La Consulta salva la legge Nordio: l’abrogazione dell’abuso d’ufficio non è incostituzionale

L’abrogazione del reato di abuso d’ufficio non è incostituzionale. Lo ha stabilito la Consulta decidendo – all’esito della discussione svolta mercoledì – sulle questioni sollevate sulla legittimità della norma più importante della legge Nordio. Nei mesi scorsi, la Cassazione e 13 giudici di merito avevano ipotizzato che la cancellazione dell’articolo 323 del codice penale fosse in contrasto con la Convenzione Onu di Merida contro la corruzione ratificata dall’Italia nel 2009, e quindi violasse l’articolo 117 della Costituzione sull’obbligo del nostro Paese di rispettare i vincoli internazionali. La Corte, si legge in una nota dell’ufficio stampa, “ha dichiarato infondate tali questioni, ritenendo che dalla Convenzione non sia ricavabile né l’obbligo di prevedere il reato di abuso d’ufficio, né il divieto di abrogarlo ove già presente nell’ordinamento nazionale”. La motivazione della sentenza sarà pubblicata nelle prossime settimane: a firmarla sarà il relatore Francesco Viganò, professore di Diritto penale all’Università di Milano, nominato nel 2018 dal presidente della Repubblica Sergio Mattarella. Quella sull’abuso d’ufficio è la decisione più importante adottata dalla Consulta dopo l’elezione dei quattro giudici mancanti da parte del Parlamento: Francesco Saverio Marini, ex consigliere giuridico di Giorgia Meloni, Roberto Cassinelli, avvocato ed ex parlamentare di Forza Italia, Massimo Luciani, costituzionalista vicino al Pd, e Maria Alessandra Sandulli, amministrativista individuata come profilo “tecnico” e bipartisan.

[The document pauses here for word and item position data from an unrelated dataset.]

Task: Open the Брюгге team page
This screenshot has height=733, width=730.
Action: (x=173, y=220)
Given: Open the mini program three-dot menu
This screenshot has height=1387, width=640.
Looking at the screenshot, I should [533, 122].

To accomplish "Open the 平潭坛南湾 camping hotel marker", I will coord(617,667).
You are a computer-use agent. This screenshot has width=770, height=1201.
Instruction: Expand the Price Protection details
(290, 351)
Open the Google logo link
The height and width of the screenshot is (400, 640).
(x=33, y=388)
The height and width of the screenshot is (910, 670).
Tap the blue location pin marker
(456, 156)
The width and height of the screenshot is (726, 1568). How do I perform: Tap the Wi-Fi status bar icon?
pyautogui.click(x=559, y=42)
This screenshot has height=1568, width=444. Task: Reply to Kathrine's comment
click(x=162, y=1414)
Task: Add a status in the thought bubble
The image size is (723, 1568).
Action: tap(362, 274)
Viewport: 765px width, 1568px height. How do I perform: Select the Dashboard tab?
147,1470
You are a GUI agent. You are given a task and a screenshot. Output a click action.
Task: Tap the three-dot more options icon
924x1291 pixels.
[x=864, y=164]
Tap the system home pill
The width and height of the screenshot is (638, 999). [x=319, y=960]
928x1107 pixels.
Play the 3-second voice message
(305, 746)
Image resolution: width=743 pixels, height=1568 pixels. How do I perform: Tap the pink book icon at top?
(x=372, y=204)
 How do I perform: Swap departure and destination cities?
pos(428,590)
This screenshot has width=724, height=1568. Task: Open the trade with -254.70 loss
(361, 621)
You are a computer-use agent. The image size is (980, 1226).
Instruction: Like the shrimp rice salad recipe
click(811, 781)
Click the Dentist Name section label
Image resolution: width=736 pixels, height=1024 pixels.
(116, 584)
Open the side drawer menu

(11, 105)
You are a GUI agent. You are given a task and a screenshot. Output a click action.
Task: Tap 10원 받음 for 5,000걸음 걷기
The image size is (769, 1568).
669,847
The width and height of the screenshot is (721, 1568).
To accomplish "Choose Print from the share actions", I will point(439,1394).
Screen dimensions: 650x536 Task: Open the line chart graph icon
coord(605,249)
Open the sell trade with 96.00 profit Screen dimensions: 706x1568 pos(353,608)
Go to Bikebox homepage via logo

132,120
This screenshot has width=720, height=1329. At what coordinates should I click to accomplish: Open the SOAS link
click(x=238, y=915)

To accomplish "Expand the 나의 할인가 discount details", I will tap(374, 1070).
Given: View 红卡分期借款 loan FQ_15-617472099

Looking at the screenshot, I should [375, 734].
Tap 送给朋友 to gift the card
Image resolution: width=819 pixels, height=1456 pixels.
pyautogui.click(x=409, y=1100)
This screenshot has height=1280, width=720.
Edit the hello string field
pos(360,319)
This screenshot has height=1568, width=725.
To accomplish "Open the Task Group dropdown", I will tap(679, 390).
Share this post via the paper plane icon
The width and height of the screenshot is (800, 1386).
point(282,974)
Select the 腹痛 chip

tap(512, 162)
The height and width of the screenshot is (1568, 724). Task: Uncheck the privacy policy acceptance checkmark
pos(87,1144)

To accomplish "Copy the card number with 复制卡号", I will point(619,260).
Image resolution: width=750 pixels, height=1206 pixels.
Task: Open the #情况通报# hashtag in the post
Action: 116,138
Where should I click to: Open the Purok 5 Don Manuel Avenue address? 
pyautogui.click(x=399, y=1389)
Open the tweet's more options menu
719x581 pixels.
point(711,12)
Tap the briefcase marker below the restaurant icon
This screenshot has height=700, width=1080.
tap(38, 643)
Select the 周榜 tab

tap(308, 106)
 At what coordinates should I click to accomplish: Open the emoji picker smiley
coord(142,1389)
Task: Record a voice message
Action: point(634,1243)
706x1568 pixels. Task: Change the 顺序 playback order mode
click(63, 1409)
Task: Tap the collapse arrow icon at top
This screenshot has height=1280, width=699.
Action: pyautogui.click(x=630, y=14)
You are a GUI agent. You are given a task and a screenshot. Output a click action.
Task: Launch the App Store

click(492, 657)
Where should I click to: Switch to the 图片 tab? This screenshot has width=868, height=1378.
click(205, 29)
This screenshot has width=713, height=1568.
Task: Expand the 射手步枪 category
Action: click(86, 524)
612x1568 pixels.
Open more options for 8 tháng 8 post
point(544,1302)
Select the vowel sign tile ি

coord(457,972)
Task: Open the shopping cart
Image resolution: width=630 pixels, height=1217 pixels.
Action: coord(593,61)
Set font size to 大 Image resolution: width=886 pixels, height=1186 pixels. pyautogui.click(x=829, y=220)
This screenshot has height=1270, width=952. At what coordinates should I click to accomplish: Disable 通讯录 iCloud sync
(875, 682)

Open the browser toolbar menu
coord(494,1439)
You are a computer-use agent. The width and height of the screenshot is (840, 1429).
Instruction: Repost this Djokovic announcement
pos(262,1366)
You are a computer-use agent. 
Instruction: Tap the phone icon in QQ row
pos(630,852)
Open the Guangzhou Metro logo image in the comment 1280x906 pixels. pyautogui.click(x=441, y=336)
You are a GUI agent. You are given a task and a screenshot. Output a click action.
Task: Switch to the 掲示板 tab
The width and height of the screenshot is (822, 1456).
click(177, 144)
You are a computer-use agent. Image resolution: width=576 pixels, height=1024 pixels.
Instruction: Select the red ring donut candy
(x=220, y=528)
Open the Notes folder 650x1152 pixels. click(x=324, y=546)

L’articolo 19 della Convenzione di Merida, rubricato proprio “abuso d’ufficio”, prevede che “ciascuno Stato Parte esamina l’adozione delle misure necessarie per conferire il carattere di illecito penale, quando l’atto è stato commesso intenzionalmente, al fatto per un pubblico ufficiale di abusare delle proprie funzioni o della sua posizione, ossia di compiere o di astenersi dal compiere, nell’esercizio delle proprie funzioni, un atto in violazione delle leggi al fine di ottenere un indebito vantaggio per sè o per un’altra persona o entità”. Una formulazione che ricalca, più o meno, quella esistente nel nostro codice penale fino all’entrata in vigore della legge Nordio. Secondo i giudici che si sono rivolti alla Consulta, da questa norma e dal complesso del trattato è ricavabile un cosiddetto obbligo di stand still, cioè di “non tornare indietro“, per uno Stato che già preveda il reato nel proprio ordinamento: l’abrogazione decisa dal governo, quindi, violerebbe un impegno assunto dall’Italia in sede internazionale. Una tesi che però la Corte costituzionale ha respinto.
“Esprimo la massima soddisfazione per il contenuto del provvedimento della Corte costituzionale, che ha confermato quanto sostenuto a più riprese in ordine alla compatibilità dell’abrogazione del reato di abuso di ufficio con gli obblighi internazionali. Mi rammarica che parti della magistratura e delle opposizioni abbiano insinuato una volontà politica di opporsi agli obblighi derivanti dalla convenzione di Merida. Auspico che nel futuro cessino queste strumentalizzazioni, che non giovano all’immagine del nostro Paese e tantomeno all’efficacia dell’amministrazione della giustizia”, è il commento del ministro Nordio. Soddisfatto anche il deputato di Forza Italia Enrico Costa, uno dei principali fautori dell’abrogazione dell’abuso d’ufficio (aveva pubblicato un dossier con le storie di 150 sindaci indagati e poi scagionati): “Per mesi e mesi la propaganda della sinistra, dell’Anm, dei forcaioli ha descritto l’abrogazione dell’abuso d’ufficio come un intervento incostituzionale. Hanno interpretato le convenzioni internazionali in modo distorto per sostenere i loro interessi politici, ci hanno descritto come complici dei criminali. Oggi si è espressa la Corte costituzionale e li ha smentiti. Hanno perso ogni credibilità sui temi della giustizia”, attacca.
Le questioni di costituzionalità erano state sollevate in tutta Italia, da Bolzano a Catania. La prima era arrivata a settembre dal Tribunale di Firenze nell’ambito del processo in cui è (o meglio, ormai, era) imputata per abuso d’ufficio l’ex procuratrice aggiunta di Perugia Antonella Duchini, accusata di aver disposto un sequestro illegittimo per favorire un imprenditore indagato.